LESETEXT:
——
Die Wirkung einer Aussetzung der Einhebung besteht in einem Zahlungsaufschub. Dieser endet mit Ablauf der Aussetzung oder ihrem Widerruf (§ 294). Der Ablauf der Aussetzung ist anlässlich einer (eines) über die Beschwerde (Abs. 1) ergehenden

a) Beschwerdevorentscheidung (§ 262) oder

b) Erkenntnisses (§ 279) oder

c) anderen das Beschwerdeverfahren abschließenden Erledigung

zu verfügen. (...)

§ 30 VwGG lautet auszugsweise:

(1) Die Revision hat keine aufschiebende Wirkung. Dasselbe gilt für den Antrag auf Wiedereinsetzung in den vorigen Stand wegen Versäumung der Revisionsfrist.

(2) Bis zur Vorlage der Revision hat das Verwaltungsgericht, ab Vorlage der Revision hat der Verwaltungsgerichtshof jedoch auf Antrag des Revisionswerbers die aufschiebende Wirkung mit Beschluss zuzuerkennen, wenn dem nicht zwingende öffentliche Interessen entgegenstehen und nach Abwägung der berührten öffentlichen Interessen und Interessen anderer Parteien mit dem Vollzug des angefochtenen Erkenntnisses oder mit der Ausübung der durch das angefochtene Erkenntnis eingeräumten Berechtigung für den Revisionswerber ein unverhältnismäßiger Nachteil verbunden wäre. Die Zuerkennung der aufschiebenden Wirkung bedarf nur dann einer Begründung, wenn durch sie Interessen anderer Parteien berührt werden. Wenn sich die Voraussetzungen, die für die Entscheidung über die aufschiebende Wirkung der Revision maßgebend waren, wesentlich geändert haben, ist von Amts wegen oder auf Antrag einer Partei neu zu entscheiden.
——
(Datensätze zur Elementsuche)
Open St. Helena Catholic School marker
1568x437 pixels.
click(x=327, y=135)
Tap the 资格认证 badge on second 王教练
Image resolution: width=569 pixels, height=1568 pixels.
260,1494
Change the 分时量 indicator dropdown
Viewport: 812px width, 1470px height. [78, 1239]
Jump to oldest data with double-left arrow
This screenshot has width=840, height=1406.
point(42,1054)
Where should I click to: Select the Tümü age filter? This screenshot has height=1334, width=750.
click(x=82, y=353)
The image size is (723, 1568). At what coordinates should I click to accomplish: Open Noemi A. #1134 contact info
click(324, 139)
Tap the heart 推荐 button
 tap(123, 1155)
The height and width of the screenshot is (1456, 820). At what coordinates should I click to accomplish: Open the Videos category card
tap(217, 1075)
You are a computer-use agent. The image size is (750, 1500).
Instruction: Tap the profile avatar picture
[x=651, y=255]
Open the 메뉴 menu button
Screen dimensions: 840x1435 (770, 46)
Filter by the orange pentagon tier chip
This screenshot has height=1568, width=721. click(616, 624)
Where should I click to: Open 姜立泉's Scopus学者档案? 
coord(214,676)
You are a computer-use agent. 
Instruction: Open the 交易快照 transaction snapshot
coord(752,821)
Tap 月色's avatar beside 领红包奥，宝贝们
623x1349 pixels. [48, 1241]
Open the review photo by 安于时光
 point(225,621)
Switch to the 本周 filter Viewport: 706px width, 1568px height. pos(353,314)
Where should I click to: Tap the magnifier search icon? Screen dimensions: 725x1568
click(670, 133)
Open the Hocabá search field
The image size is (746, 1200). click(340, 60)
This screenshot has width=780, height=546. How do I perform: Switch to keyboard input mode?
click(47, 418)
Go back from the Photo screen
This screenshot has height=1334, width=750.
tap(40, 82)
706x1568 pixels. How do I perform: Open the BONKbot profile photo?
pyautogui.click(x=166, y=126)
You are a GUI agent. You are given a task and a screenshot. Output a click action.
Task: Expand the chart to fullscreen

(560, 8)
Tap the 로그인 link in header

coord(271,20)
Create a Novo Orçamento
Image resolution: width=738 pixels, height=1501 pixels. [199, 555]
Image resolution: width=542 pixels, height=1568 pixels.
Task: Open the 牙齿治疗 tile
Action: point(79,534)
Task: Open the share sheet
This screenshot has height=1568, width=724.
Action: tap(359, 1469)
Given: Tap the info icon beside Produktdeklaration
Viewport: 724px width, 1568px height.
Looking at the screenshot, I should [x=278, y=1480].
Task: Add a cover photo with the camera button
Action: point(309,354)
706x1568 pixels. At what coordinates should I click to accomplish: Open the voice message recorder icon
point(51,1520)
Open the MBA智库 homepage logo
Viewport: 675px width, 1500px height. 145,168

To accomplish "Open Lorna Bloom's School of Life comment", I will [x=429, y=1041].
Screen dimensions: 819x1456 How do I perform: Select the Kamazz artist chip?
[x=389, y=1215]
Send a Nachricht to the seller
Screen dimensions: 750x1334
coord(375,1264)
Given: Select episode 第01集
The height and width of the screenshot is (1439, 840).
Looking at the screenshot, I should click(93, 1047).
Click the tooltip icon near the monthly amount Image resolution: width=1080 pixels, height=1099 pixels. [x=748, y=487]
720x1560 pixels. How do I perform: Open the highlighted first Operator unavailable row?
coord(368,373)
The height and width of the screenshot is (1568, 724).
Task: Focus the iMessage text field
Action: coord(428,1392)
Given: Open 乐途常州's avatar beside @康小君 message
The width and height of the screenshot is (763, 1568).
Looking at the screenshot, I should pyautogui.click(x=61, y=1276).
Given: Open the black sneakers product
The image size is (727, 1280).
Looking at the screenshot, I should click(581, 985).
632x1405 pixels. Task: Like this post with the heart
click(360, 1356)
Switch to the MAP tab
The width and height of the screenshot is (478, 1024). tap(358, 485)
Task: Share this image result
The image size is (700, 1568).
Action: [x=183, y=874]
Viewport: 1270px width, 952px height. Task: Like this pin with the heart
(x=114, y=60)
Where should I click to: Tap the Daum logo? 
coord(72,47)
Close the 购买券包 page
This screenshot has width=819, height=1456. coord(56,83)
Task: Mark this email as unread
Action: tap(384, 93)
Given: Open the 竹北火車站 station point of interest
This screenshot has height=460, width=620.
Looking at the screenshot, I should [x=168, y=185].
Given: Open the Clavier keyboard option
——
PFLICHTAUFGABEN:
[a] Gib den Gesetzestext ab den Worten „a) Beschwerdevorentscheidung (§“ bis einschließlich „Versäumung der Revisionsfrist.“ wortgetreu wieder.
[b] Fahre bitte mit dem Gesetzestext nach seinem letzten Satz fort.

ENDERGEBNISSE:
[a]
a) Beschwerdevorentscheidung (§ 262) oder

b) Erkenntnisses (§ 279) oder

c) anderen das Beschwerdeverfahren abschließenden Erledigung

zu verfügen. (...)

§ 30 VwGG lautet auszugsweise:

(1) Die Revision hat keine aufschiebende Wirkung. Dasselbe gilt für den Antrag auf Wiedereinsetzung in den vorigen Stand wegen Versäumung der Revisionsfrist.

[b]
(4) Beschlüsse gemäß Abs. 2 und 3 sind den Parteien zuzustellen. Wird die aufschiebende Wirkung zuerkannt, ist der Vollzug des angefochtenen Erkenntnisses aufzuschieben und sind die hiezu erforderlichen Anordnungen zu treffen; der Inhaber der durch das angefochtene Erkenntnis eingeräumten Berechtigung darf diese nicht ausüben.

(5) Auf die Beschlüsse der Verwaltungsgerichte sind die für ihre Erkenntnisse geltenden Bestimmungen dieses Paragraphen sinngemäß anzuwenden.

§ 212a BAO regelt, dass die Einhebung einer Abgabe aussetzbar ist, wenn ihre Höhe unmittelbar oder mittelbar von der Erledigung einer Bescheidbeschwerde abhängt. Der Ablauf der Aussetzung ist anlässlich eines über die Beschwerde ergehenden Erkenntnisses des Verwaltungsgerichtes zu verfügen.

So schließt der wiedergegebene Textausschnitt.